Twenty years ago, the number of publicly traded stocks was increasing at a very rapid pace.  Today, there are approximately 4,300 companies traded publicly in the U.S.  In 1996, there were more than 8,000 listed stocks. Source: WorldBank

  • A number of accounting scandals (i.e. Enron, Worldcom) in the late 1990s and early 2000s led to enhanced regulation for publicly traded stocks. Initial Public Offerings (“IPO”) dropped significantly, from more than 800 in 1996 to 143 in 2015.  Source: WilmerHale Dealbook
  • Private equity firms stepped in to fill the void. According to, the number of active private equity firms rose by 143% from 2000-2014.
  • Due to strong historical returns, institutional investors such as pension funds, endowments, and sovereign wealth funds have increasingly invested in private equity as a means to access a broader group of companies with the hope of receiving outsized returns.
  • Demand for private equity investing has led to more transactions between private buyers. Consequently, an entrepreneur hoping to raise capital from venture capital firms may see many rounds of capital raises before considering an IPO.
  • While there are fewer IPOs each year, the market value of companies going public has increased. In 1996, the median IPO offering size was $30M and in 2015 it was $92M. Source: WilmerHale Dealbook
  • As companies have remained private longer, the increased value of their growth has benefited a select few, primarily company founders, private equity professionals, and institutional investors. Main Street investors who lack access to private equity have seen limited benefit from this growth.
  • In recent years, private equity firms have begun targeting individual investors & family offices, which must ensure they have the ability to invest in illiquid investments, partner with top managers, and not pay excessive fees.
  • Lastly, we suspect the lower number of publicly traded stocks has made it harder for active stock pickers to beat the market. We will explore active and passive investing in later editions.

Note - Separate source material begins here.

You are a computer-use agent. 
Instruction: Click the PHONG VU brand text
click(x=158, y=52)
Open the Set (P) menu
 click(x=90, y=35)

The information published herein is provided for informational purposes only, and does not constitute an offer, solicitation or recommendation to sell or an offer to buy securities, investment products or investment advisory services. All information, views, opinions and estimates are subject to change or correction without notice. Nothing contained herein constitutes financial, legal, tax, or other advice. The appropriateness of an investment or strategy will depend on an investor’s circumstances and objectives. These opinions may not fit to your financial status, risk and return preferences. Investment recommendations may change and readers are urged to check with their investment advisors before making any investment decisions. Information provided is based on public information, by sources believed to be reliable but we cannot attest to its accuracy. Estimates of future performance are based on assumptions that may not be realized. Past performance is not necessarily indicative of future returns. The following indexes were used as proxies in the performance tables: Global Stocks = MSCI ACWI; U.S. Large Cap = S&P 500; U.S. Large Value = Russell 1000 Value; U.S. Large Growth = Russell 1000 Growth; U.S. Small Cap = Russell 2000; Int’l Dev Stocks = MSCI EAFE; Emerging Markets = MSCI EM; U.S. Inv Grade Bonds = Barclays U.S. Aggregate; U.S. High Yield Bonds = Barclays Corporate High Yield; Emerging Markets Debt = JPMorgan EMBI Global Diversified; Int’l Bonds = Barclays Global Treasury ex US; Cash = 3month T-Bill; Sector returns displayed in the chart represent S&P 500 sectors, while treasury benchmarks are from Barclays

Quote of the Month

“The outlook for the economy is, as always, highly uncertain.”